La proposition fait partie d'une stratégie nationale plus large qui associe la santé, l'éducation, les municipalités et les organisations de la société civile dans le but de renforcer la promotion de la santé chez les enfants et les jeunes adultes.
Dans le cadre de ce plan, au moins 40 % des écoles devraient renforcer les projets liés à l'éducation sexuelle et intégrer ces thèmes plus directement dans les initiatives de santé scolaire.
Les sujets abordés dans la proposition comprennent le développement corporel, le bien-être émotionnel, l'affirmation de soi, le consentement sexuel, l'identité de genre et la diversité.

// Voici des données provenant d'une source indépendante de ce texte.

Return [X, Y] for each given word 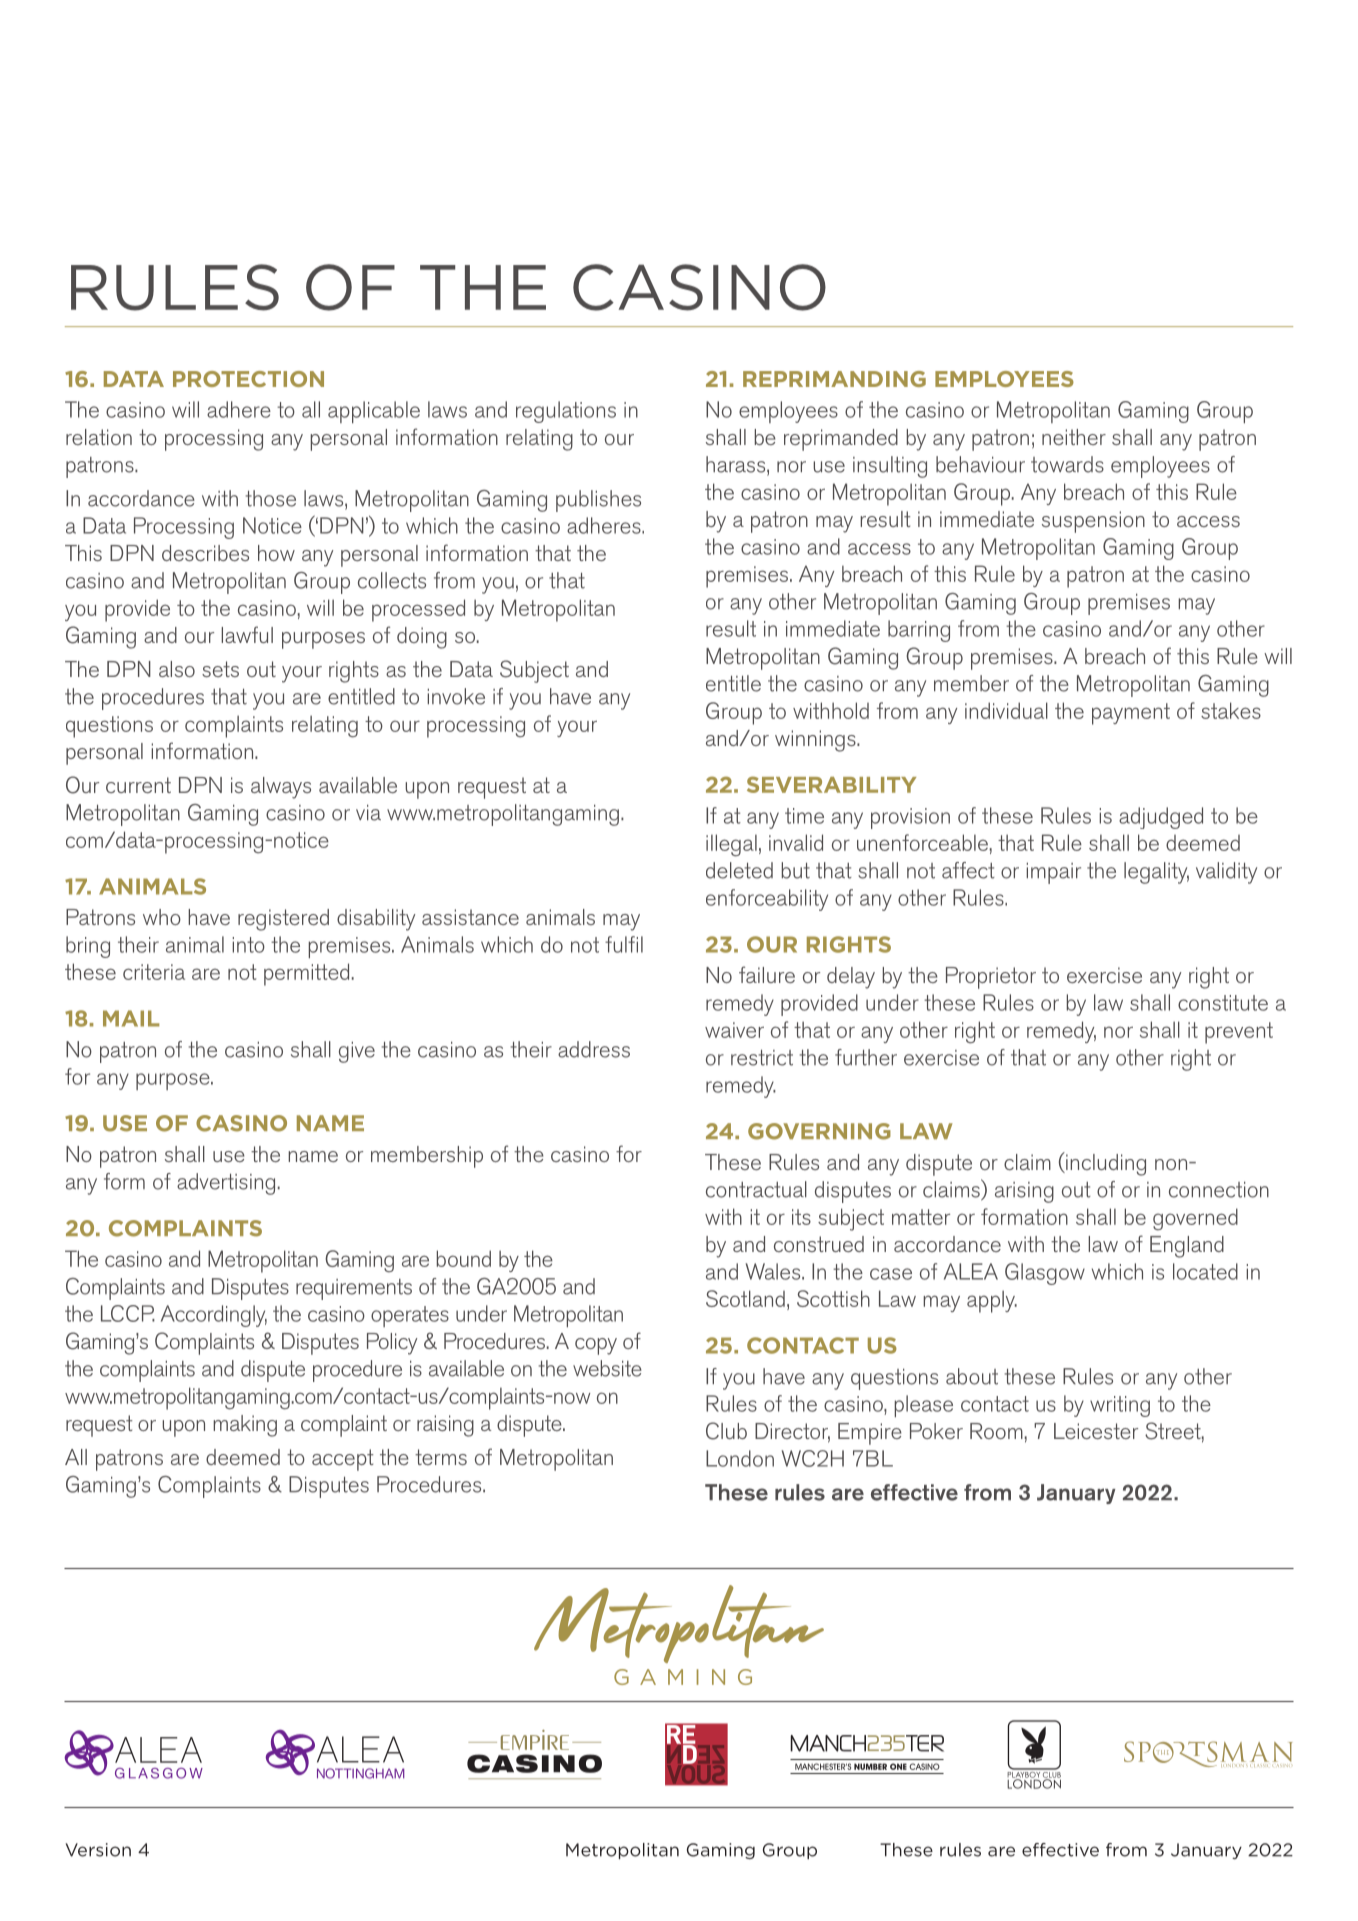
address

Le programme arrive environ un an après la révision politiquement controversée du programme d'éducation à la citoyenneté du Portugal, qui a suscité un débat sur la manière dont les sujets sociaux et identitaires devraient être abordés dans les salles de classe.
Le nouveau programme national de santé scolaire propose également une restructuration des équipes de santé scolaire, qui devraient bénéficier d'un soutien multidisciplinaire plus important dans l'ensemble du système éducatif.
Selon le projet de document, les équipes pourraient comprendre des infirmières, des médecins de santé publique, des psychologues, des spécialistes de la santé bucco-dentaire et des nutritionnistes travaillant plus étroitement avec les écoles.
La proposition de 40 pages définit les priorités en matière de santé pour les enfants et les jeunes, depuis l'éducation de la petite enfance jusqu'aux établissements d'enseignement supérieur, ce qui élargit considérablement le champ d'application des versions précédentes du programme.
Les universités et les établissements d'enseignement supérieur n'étaient jusqu'à présent pas inclus dans la principale population cible du programme.